Après deux ans de recherche, la poubelle arrive sur le marché. "Le plus difficile pour nous, c’était de concevoir des boîtes résistantes aux intempéries", raconte Jules Mollaret. La start-up fabrique ses BirdBox en 3D à partir de matériaux biosourcés et biodégradables. Le jeune entrepreneur n’envisageait pas ce projet sans impact environnemental. "Je ne prends plus l’avion, je lis beaucoup et je remets en question ce qui nous entoure", explique le jeune startuper. Il espère réconcilier les corbeaux et les humains : "Les citadins perçoivent les corvidés comme une espèce invasive. En France, on en tue environ 1 million par an. Une solution complètement inefficace puisque les oiseaux reviennent. Les chercheurs estiment que notre poubelle intelligente redorera leur blason", promet le cofondateur de la BirdBox.
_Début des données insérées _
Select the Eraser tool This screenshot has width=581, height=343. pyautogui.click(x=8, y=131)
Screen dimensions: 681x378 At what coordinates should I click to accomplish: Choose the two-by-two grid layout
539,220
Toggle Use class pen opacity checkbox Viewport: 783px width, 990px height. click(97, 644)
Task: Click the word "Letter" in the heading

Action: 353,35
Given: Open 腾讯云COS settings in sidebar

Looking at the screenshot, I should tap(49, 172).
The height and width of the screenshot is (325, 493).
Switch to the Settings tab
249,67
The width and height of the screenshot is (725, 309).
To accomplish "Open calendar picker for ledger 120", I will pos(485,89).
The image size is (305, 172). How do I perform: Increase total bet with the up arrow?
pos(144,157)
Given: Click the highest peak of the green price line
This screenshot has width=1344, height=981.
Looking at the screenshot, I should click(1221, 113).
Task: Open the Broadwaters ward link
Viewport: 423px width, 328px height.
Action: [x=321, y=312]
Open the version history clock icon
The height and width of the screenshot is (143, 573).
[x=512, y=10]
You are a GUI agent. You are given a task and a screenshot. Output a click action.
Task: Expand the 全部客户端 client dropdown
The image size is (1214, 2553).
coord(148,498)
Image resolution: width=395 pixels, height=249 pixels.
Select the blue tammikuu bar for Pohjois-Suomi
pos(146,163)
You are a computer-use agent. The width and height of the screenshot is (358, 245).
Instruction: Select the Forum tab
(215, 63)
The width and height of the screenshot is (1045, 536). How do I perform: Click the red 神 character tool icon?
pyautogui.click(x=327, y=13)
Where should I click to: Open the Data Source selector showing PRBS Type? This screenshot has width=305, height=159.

Et quant aux potentiels dangers auxquels les volatiles seraient exposés, que les amis des animaux se rassurent, les oiseaux ne peuvent pas s’empoisonner. "Ils se servent de leur bec comme une pince. Leur langue, très reculée, n’est jamais en contact avec le déchet. Ils n’ont pas de gorge donc ils ne risquent pas de s’infecter", conclut Jules Mollaret.